If you want to get your kid into racing, apparently having them watch the Japanese anime Initial D is a good start. It fueled Ken Gushi's passion, (https://www.trdusa.com/drift-my-dad.html) and the same holds true for Chinese-born Time Attack racer Jackie Ding.
"My first car was a 1985 Corolla GTS," he shares. "And I actually still own it today." That's the infamous AE86 that Takumi Fujiwara maniacally drifts through the mountains while delivering tofu in Initial D. "That show definitely got me interested in racing. I grew up in China watching that show, but then go hooked on F1 as a kid. By the age of 10, I was already telling my parents I wanted to race cars."
Standard 10-year-old dream, right? But Jackie has been busy making it a reality ever since.
Moving from China to the US as a kid—with a stop in Egypt along the way, thanks to Jackie's dad's job—was quite the transition.
"In China 20 years ago, cars were a rarity. It's not like it is today, where the streets are packed," he recalls. "So, moving to Texas was a huge change. It was so exciting because there were cars everywhere!"
His first open-wheel races were like many American kids—on the go-kart track. And he quickly knew his desire to be a racer was more than just a childhood fantasy. So, unlike most teenagers bumping around in go-karts, he signed up for Skip Barber Racing School.
It was time to get serious about racing.
It didn't take long until his natural skills put him behind the wheel of an F1 car. He started to work his way up the food chain, earning the nickname "Asian Prodigy" along the way. But there was something about F1 racing that just wasn't sitting right with him.
"Open-wheel racing is as much a business as it is a sport," Jackie reveals. "It requires upwards of six-digit budgets because it's year-round racing.
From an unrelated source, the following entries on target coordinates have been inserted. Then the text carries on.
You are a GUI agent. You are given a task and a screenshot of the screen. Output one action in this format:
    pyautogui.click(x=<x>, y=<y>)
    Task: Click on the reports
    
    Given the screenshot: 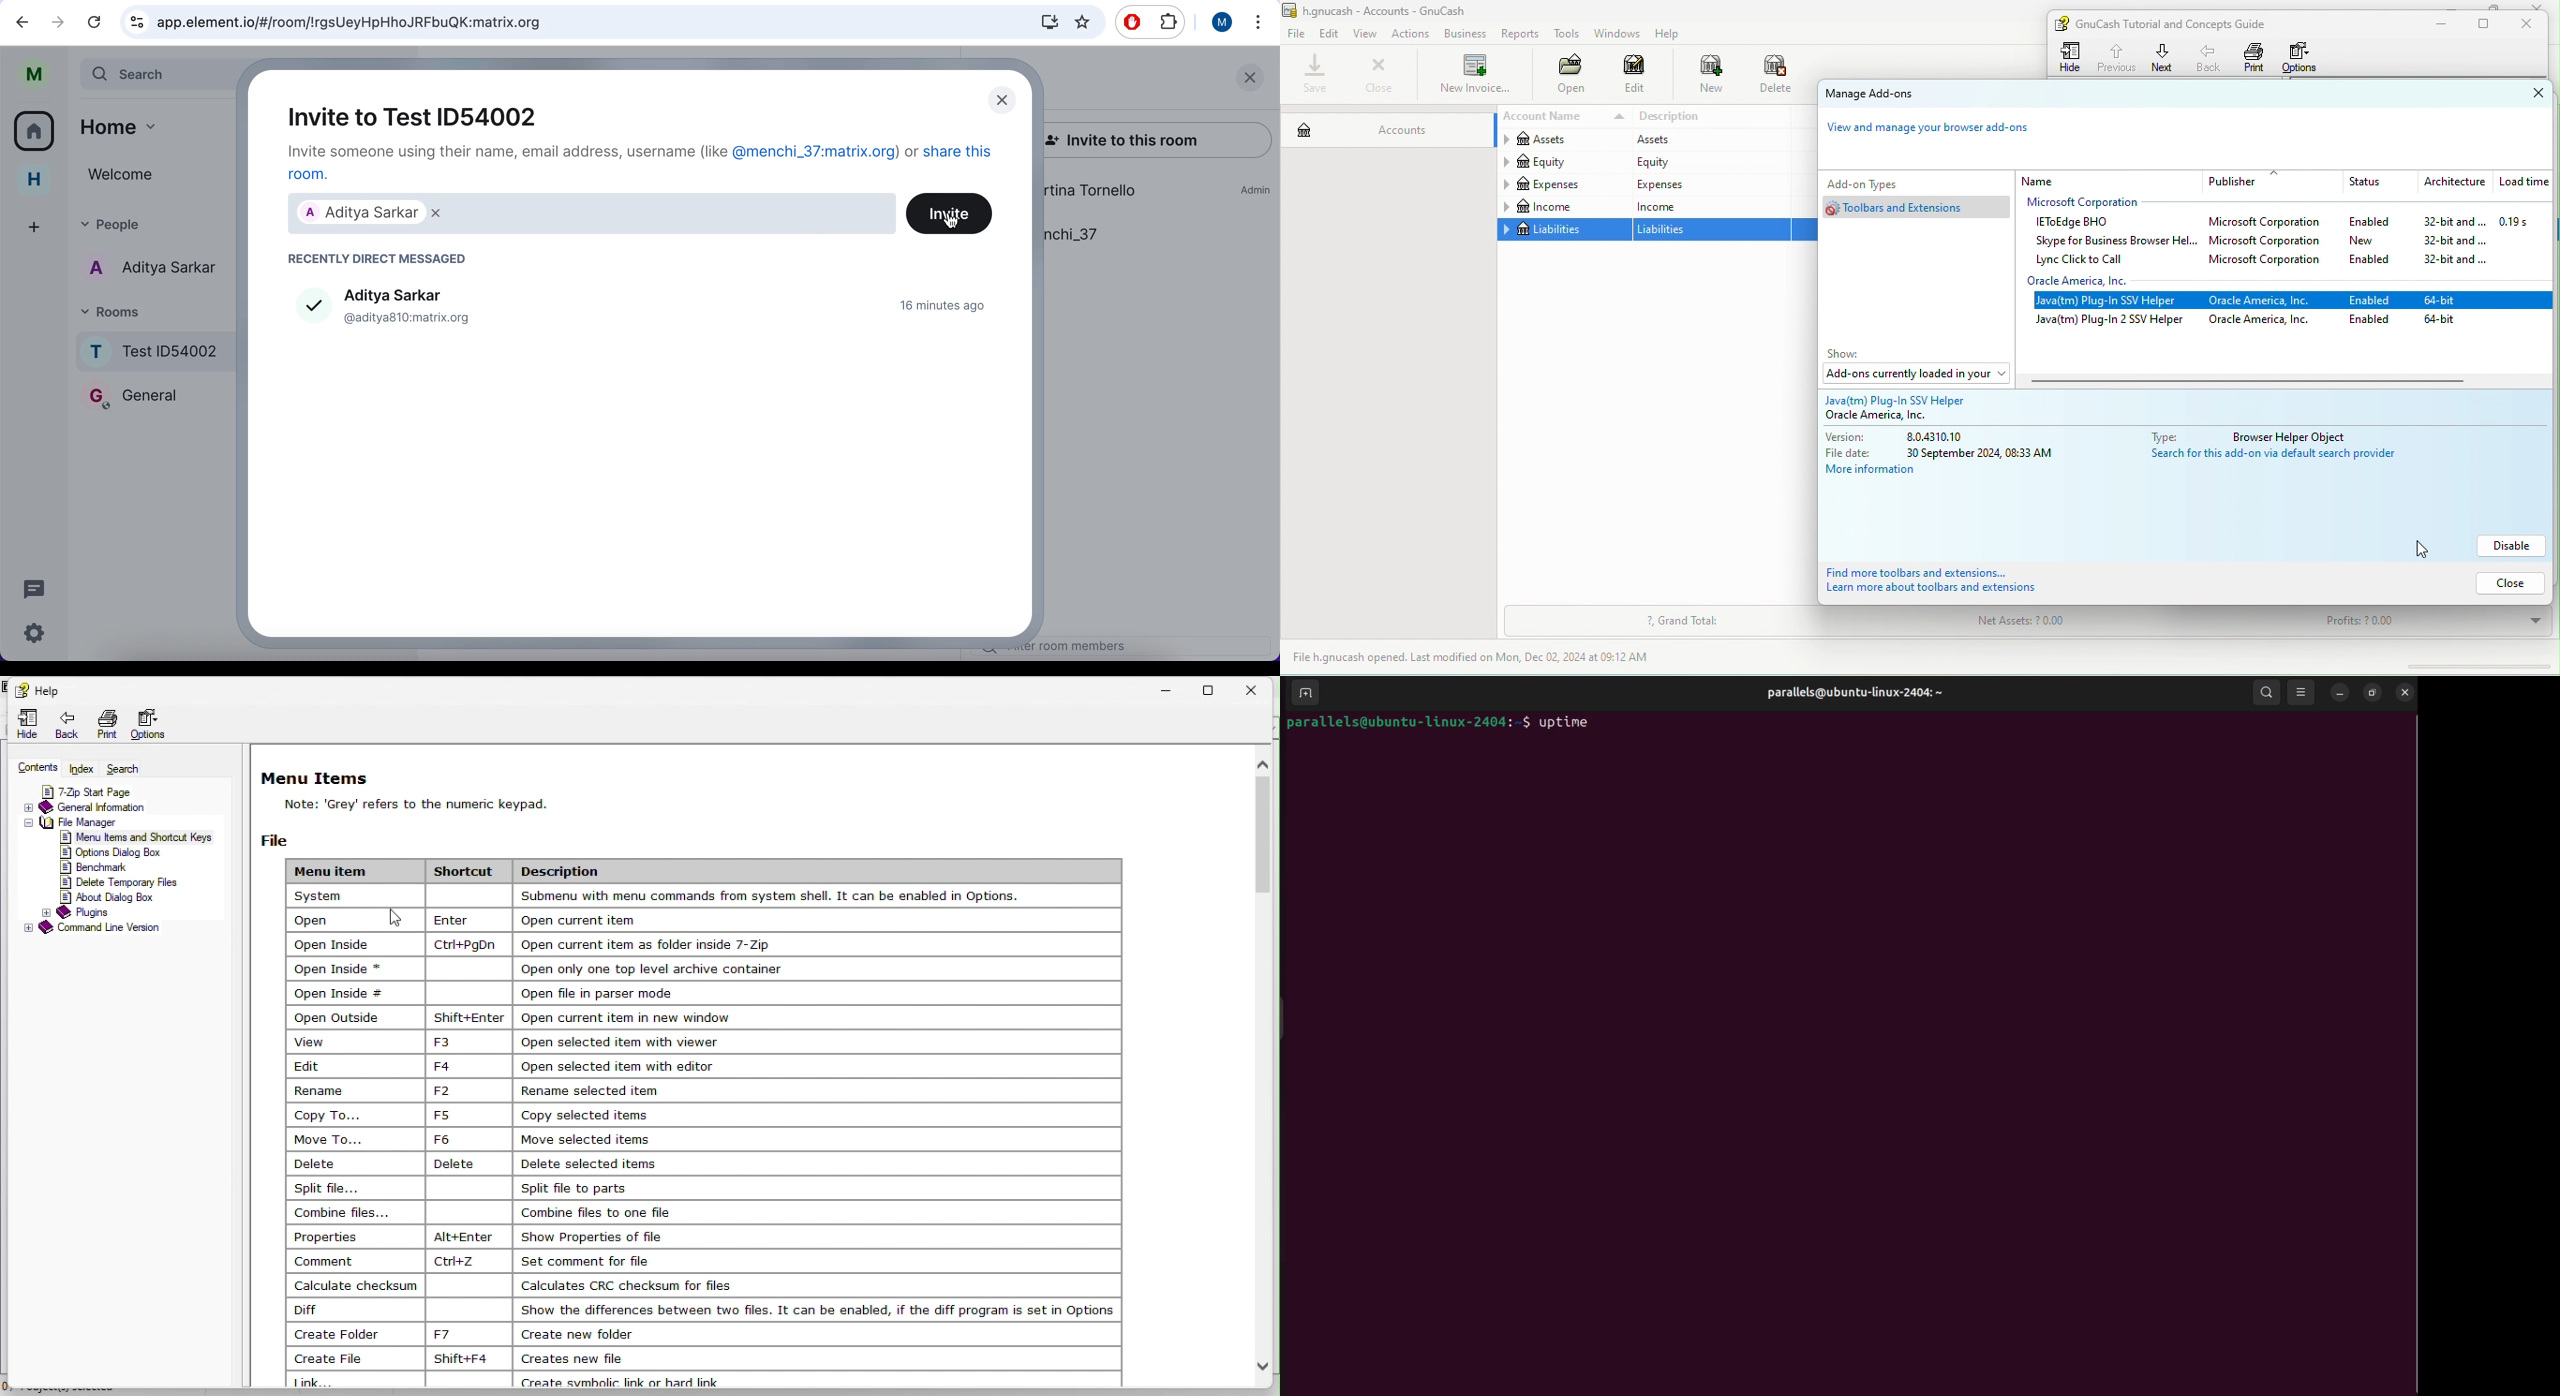 What is the action you would take?
    pyautogui.click(x=1522, y=34)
And often, it felt like your performance on the track was limited by your ability to secure sponsorships."
So, on a whim, he went to a Time Attack event "to have some fun." That was all it took to put him on a new course.
"Time Attack is more focused on performance," he shares. "You don't have to worry about other drivers—it's about you and your car and how much you trust your car… it's very pure. I don't have to beat someone else or crash someone. I just have to go out and beat myself."
The change in style served him well as he headed into college (yes, Jackie is just 21). He's a Mechanical Engineering student at the University of Michigan with his racing team based out of Chicago. Jackie studies during the week and races on the weekends.
"One of my goals is to help establish a racing team community in Chicago. Our name is PHD Racing—Passion, Hopes, Dreams. We're just a bunch of kids who are trying to live out our dreams."
Part of PHD Racing's mission is to help educate young drivers. "When I first started racing, I didn't even know how to change my oil or my brakes," Jackie recalls. "We want to be able to help those kids just starting out to get into racing safely."
His latest passion? The new Toyota Supra. He recently picked up his new stock Supra and took it to Canada to do some testing. While there, a friend casually mentioned, "Hey, there's a local Time Attack event at TMP Cayuga."
Without a second thought, he headed to the track with his helmet in the passenger seat. He had to borrow a fire-proof suit from another racer at the event in order to be allowed to race. This is a kid who just loves being behind the wheel.
How'd he do? "I had a podium position until the last lap. Someone beat me by a hair." Not bad for the car that's sitting in your local showroom.
Now he's got the Supra tuned up and is tearing up tracks around the country. All while working on his other passion project: restoring the AE86 from his childhood.